Democratic leaders adopted this posture of conflict avoidance shortly after the midterms to protect members who represent districts Trump won from the perception that they’re too anti-Trump. They haven’t flinched from it as Trump has grown more unpopular and his abuses more severe, perhaps in part as a matter of risk aversion—why veer from a light-touch strategy that has Trump losing the election in a landslide? We can more generously imagine that their unwillingness to react has served the purpose of channeling deep national disquiet over Trump’s abuses of power toward the voting booth—after all, if the House won’t use its powers to expose and hinder Trump’s corruption schemes, the only hope for the country is at the polls.
Their strategy may work—I’d go so far as to say it probably will work. But from Trump’s perspective, the way to avoid the inevitable is to keep pushing and pushing and pushing against open doors until he’s subverted the election itself.

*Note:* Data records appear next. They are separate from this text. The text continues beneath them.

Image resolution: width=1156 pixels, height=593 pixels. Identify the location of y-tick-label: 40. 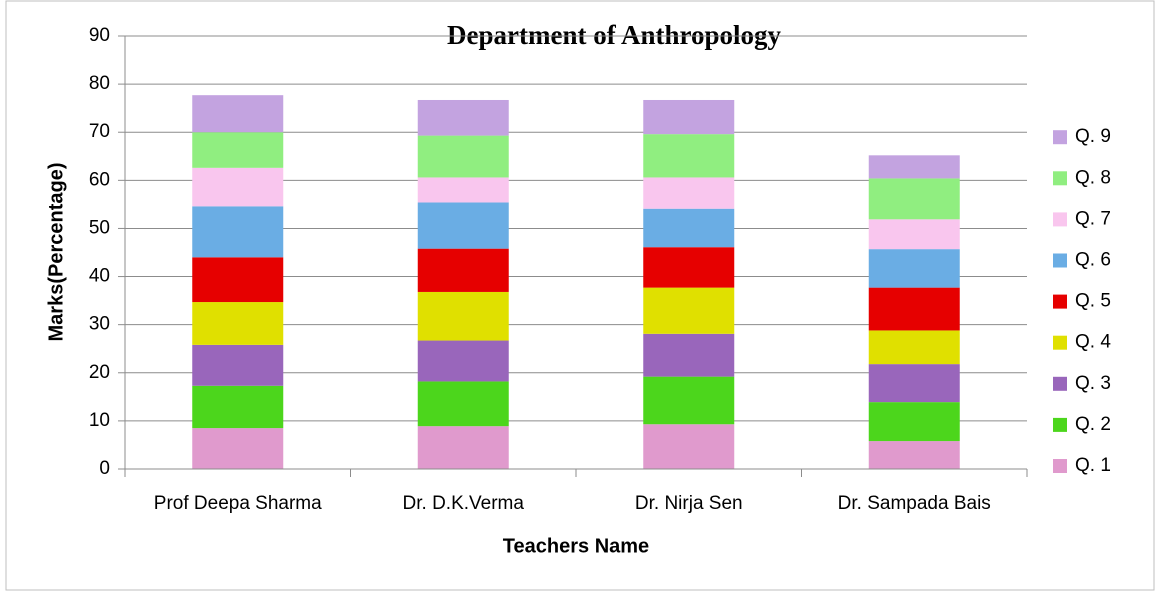
(100, 276).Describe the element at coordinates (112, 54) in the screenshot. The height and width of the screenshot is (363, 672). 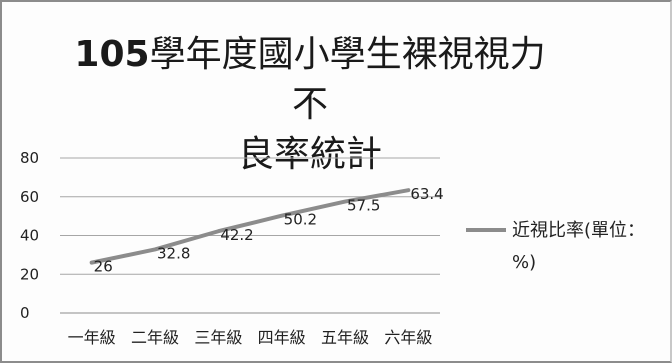
I see `title-year: 105` at that location.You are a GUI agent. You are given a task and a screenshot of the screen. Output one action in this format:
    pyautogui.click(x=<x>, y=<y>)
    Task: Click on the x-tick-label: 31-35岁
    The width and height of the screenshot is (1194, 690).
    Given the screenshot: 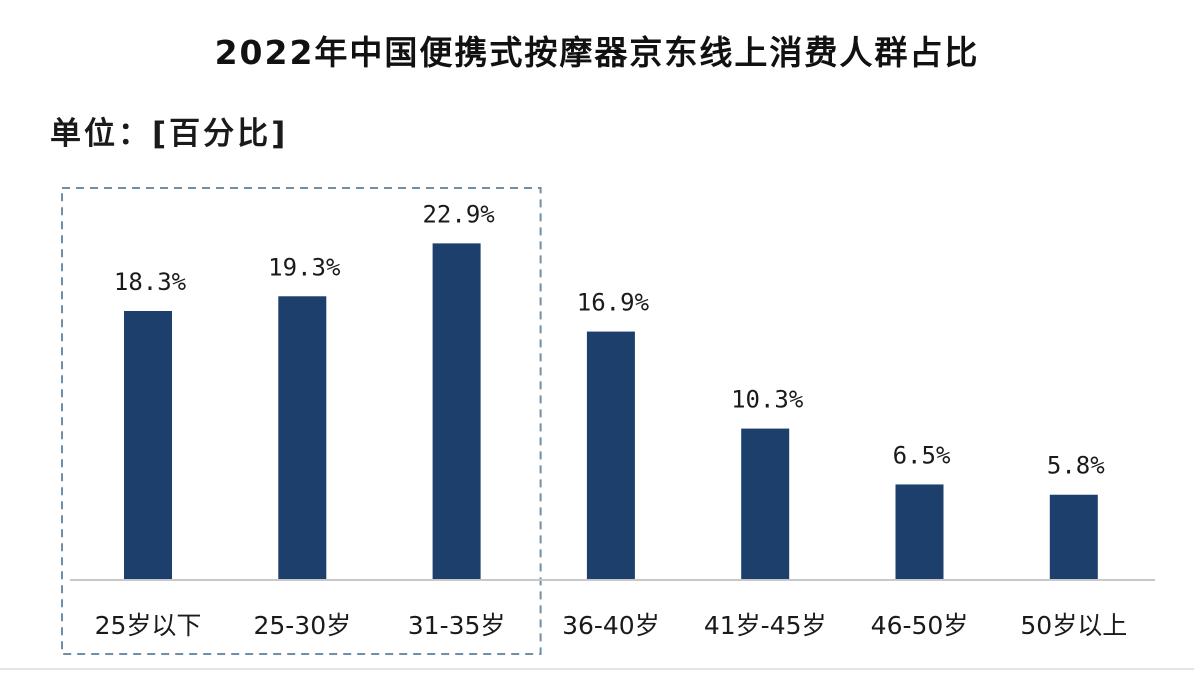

This, too, may fail, and if it does, the basic obligations of government will practically require the Biden administration to throw open the books and do the oversight that wasn’t done in 2019 and 2020; to assure allies and adversaries alike that Trump didn’t permanently turn the United States into a mafia state. But if Trump’s efforts succeed, we will be in the dark and at Trump’s mercy, left to wonder what we might have learned and been spared from if Democrats had taken a different approach, and if it might have staved off catastrophe. The plan Democrats have adopted is to put every egg that matters in a single basket and hope the most volatile and crooked president in American history doesn’t knock it over.